Scaling Document Retrieval with Ray Data
Enhance content-based search capabilities using Ray Data's scalability and efficiency. Scale up embedding generation and hosting vector databases with Ray.
! pip install chromadb==0.4.6
import uuid
from pathlib import Path
from time import sleep
import chromadb
import numpy as np
import openai
import pinecone
import ray
from InstructorEmbedding import INSTRUCTOR
from ray import serve
Roadmap to scaling content-based search with Ray
Much of the power of LLM-based apps comes from the “zero-shot” capabilities of the models – the ability of powerful LLMs to successfully use data, tools, and goals that they weren’t specifically trained on.
The most common way of providing new data, tools or goals is via prompt engineering or placing relevant information in the prompt.
Context window
LLMs have a limit to the size of the prompt they can work with – this size or space is a called the “context window” and has historically been limited by the model architecture or processing cost.
Document retrieval
In order to provide the most relevant bits of information to the LLM within a finite context window, we typically use one or more data sources to select relevant records (based on the prompt) out of the large pool of information we have.
Although there is a lot of research on expanding the context window to very large or even unlimited sizes, it will probably remain effective (with the currrent generation of models) to select specific responsive data and feed that to the model in order to get the best results.
Retrieval Augmented Generation (RAG)
RAG is the shorthand for this pattern: using generative models to produce output, but improving or guiding that output by placing relevant information in the prompt.
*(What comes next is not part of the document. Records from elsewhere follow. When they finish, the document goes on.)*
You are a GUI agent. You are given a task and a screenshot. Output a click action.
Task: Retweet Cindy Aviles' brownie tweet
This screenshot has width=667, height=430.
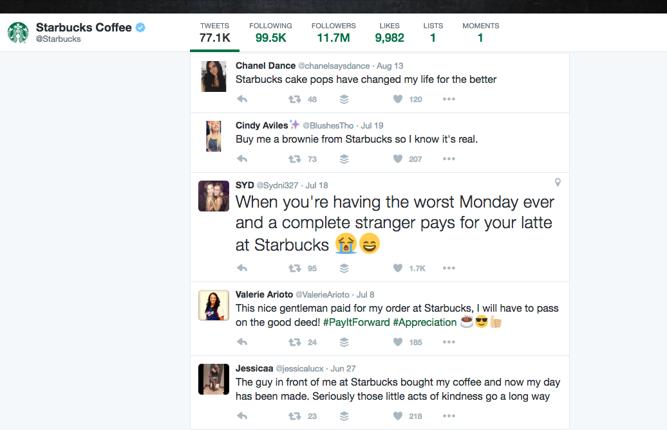point(295,159)
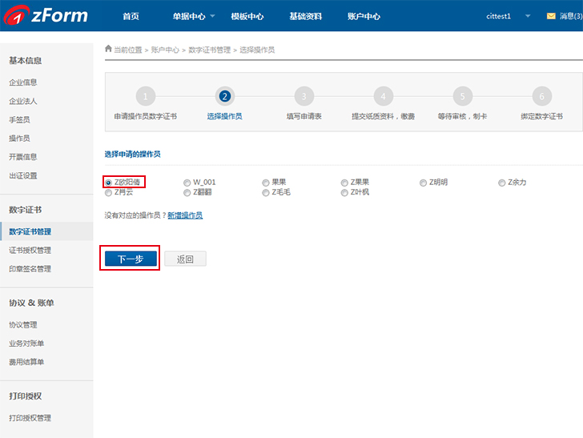Select the W_001 operator radio button
The height and width of the screenshot is (438, 583).
pos(187,183)

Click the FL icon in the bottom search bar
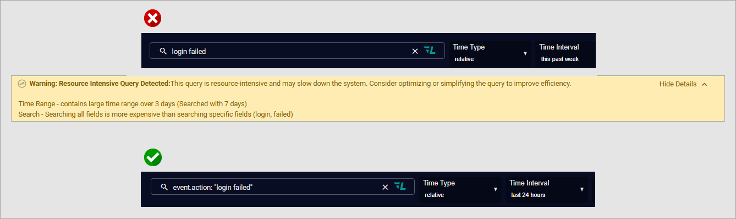400,187
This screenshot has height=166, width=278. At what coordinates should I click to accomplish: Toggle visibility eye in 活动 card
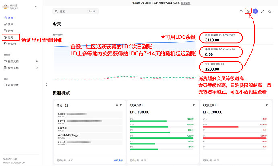click(117, 105)
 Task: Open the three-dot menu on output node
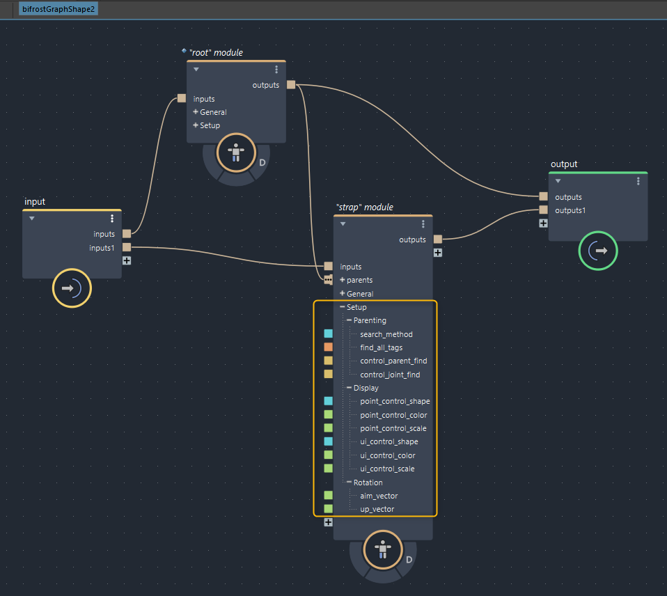pos(638,181)
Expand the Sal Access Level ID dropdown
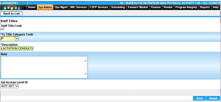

Any data store can be used for RAG applications – and in many cases it’s useful to have multiple databases …
… but almost all RAG applications rely on embeddings in a vector database in addition to other sources.
Why? Let’s see:
Here is our toy text-matching database
database = {
'Monkeylanguage LLC' : ['Juan Williams is the CEO', 'Linda Johnson is the CFO', 'Robert Jordan is the CTO', 'Aileen Xin is Engineering Lead'],
'FurryRobot Corp' : ['Ana Gonzalez is the CEO', 'Corwin Hall is the CFO', 'FurryRobot employs no technical staff', 'All tech is produced by AI'],
'LangMagic Inc' : ["Steve Jobs' ghost fulfills all roles in the company"]
}
def lookup(prompt, database):
for k in database.keys():
if k in prompt:
return database[k]
lookup("Tell me about Monkeylanguage LLC", database)
The problem – for empowering LLM apps – is that traditional databases don’t capture semantics
type(lookup("Tell me about the companies' top leadership", database))
Note that the problem illustrated here is not a consequence of our primitive datastore: even a full-featured SQL, document, or key-value database with full text-matching capabilities would not “realize” that top leadership refers to CEOs or C-suite roles. This key information is not a formal relationships, but a semantic relationship that lives in the world of natural language usage patterns
After many decades of researchers trying to solve this problem “the hard way,” we discovered the easy way: we can use simple deep-learning techniques to convert natural language into a mathematical representation that captures usage-based semantic relationships: embeddings.
The most famous models in this area (though a bit dated) are https://en.wikipedia.org/wiki/Word2vec … for a very accessible explanation see http://jalammar.github.io/illustrated-word2vec/
openaikey = Path('openaikey.txt').read_text()
openai.api_base = 'https://api.openai.com/v1'
openai.api_key = openaikey
items = sum(database.values(), [])
items
def get_embedding(text, model="text-embedding-ada-002"):
text = text.replace("\n", " ")
return openai.Embedding.create(input = [text], model=model)['data'][0]['embedding']
vecs = [get_embedding(item) for item in items]
arr = np.array(vecs)
arr.shape
Each of our input “documents” has been turned into a high-dimensional vector based on the prior training of the model.
Let’s see if the embeddings capture the relationships we are looking for.
We’ll make a vector representing our search
search = get_embedding("find technical leadership")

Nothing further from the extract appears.